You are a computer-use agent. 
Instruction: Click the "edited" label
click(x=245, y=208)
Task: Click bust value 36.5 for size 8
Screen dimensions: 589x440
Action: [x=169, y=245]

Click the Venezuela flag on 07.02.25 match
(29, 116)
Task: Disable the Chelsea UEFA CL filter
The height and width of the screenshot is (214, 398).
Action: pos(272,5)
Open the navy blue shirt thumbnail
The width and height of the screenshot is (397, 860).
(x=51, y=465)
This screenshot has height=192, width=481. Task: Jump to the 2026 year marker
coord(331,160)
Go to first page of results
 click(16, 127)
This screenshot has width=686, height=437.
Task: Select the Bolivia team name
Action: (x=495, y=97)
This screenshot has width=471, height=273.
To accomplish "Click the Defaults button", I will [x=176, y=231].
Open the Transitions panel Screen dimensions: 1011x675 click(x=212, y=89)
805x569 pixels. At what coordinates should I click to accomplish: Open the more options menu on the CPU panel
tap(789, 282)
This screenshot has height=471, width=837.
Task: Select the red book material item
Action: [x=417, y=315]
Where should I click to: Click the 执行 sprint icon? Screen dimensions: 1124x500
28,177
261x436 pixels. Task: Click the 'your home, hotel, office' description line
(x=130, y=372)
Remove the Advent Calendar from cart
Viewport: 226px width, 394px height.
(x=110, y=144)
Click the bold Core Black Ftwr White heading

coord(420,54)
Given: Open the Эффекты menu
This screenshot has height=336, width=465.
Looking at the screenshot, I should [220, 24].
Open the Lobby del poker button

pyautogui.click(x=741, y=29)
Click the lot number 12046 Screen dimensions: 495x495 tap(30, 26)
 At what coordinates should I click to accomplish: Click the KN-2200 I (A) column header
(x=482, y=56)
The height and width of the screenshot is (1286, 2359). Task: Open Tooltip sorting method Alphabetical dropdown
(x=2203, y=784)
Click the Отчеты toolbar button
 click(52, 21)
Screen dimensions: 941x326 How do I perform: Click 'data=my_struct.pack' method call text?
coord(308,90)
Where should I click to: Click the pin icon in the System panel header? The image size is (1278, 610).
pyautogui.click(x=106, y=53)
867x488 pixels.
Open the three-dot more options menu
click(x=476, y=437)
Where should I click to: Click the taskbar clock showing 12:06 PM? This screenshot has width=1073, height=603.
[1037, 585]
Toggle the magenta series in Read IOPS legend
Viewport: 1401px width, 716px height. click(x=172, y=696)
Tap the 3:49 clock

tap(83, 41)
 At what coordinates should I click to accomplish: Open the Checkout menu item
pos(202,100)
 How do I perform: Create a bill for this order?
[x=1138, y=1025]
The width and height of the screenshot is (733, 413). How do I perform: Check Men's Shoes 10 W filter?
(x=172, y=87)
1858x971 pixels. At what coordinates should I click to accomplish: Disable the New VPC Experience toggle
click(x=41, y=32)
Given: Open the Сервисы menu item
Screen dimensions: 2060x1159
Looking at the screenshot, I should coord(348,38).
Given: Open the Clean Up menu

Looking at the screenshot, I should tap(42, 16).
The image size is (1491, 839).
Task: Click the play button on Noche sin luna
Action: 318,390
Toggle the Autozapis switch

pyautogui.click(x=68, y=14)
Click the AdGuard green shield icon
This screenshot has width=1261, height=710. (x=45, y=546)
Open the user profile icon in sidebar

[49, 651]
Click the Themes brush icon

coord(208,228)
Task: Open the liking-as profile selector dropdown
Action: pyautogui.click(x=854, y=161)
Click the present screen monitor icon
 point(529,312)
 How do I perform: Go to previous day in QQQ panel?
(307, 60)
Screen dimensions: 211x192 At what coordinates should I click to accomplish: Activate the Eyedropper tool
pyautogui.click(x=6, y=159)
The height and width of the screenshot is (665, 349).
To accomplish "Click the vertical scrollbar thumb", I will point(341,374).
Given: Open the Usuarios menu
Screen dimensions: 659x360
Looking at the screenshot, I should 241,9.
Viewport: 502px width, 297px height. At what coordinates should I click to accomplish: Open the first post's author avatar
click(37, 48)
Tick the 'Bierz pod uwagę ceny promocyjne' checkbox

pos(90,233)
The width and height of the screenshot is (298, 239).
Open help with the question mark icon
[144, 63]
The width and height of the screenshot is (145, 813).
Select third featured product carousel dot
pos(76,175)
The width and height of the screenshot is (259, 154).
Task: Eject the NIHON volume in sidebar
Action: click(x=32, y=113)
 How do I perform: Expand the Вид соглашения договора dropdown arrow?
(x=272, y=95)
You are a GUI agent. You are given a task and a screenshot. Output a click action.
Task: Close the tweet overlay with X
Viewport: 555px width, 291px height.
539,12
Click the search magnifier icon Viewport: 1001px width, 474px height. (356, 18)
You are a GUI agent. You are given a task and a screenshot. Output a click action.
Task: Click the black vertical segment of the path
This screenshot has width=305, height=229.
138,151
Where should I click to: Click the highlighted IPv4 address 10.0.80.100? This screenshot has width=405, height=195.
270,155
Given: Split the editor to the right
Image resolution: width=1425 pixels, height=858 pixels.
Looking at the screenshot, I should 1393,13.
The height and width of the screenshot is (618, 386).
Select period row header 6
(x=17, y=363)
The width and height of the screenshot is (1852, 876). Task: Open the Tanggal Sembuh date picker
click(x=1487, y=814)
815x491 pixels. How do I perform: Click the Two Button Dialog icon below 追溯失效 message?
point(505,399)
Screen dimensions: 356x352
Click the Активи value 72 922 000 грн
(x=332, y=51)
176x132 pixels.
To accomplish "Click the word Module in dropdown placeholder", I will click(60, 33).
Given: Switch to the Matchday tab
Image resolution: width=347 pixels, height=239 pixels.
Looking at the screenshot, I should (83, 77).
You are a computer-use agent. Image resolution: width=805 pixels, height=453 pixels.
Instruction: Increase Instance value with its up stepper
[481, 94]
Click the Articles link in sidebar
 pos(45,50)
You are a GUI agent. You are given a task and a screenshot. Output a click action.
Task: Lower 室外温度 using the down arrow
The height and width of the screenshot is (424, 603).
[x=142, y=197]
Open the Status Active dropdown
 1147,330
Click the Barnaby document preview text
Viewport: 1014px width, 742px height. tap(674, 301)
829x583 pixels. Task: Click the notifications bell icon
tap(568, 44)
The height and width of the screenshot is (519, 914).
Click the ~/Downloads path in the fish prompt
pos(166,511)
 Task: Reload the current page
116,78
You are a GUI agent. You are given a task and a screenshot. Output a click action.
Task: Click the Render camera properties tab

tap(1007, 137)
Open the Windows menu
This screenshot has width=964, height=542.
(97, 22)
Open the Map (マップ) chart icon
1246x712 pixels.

————————

• _Goal of the exercise_
Count how many lines in the entries above contain the string "method", treating uppercase and lowercase as different. Give only the number.

• _Finished answer_
2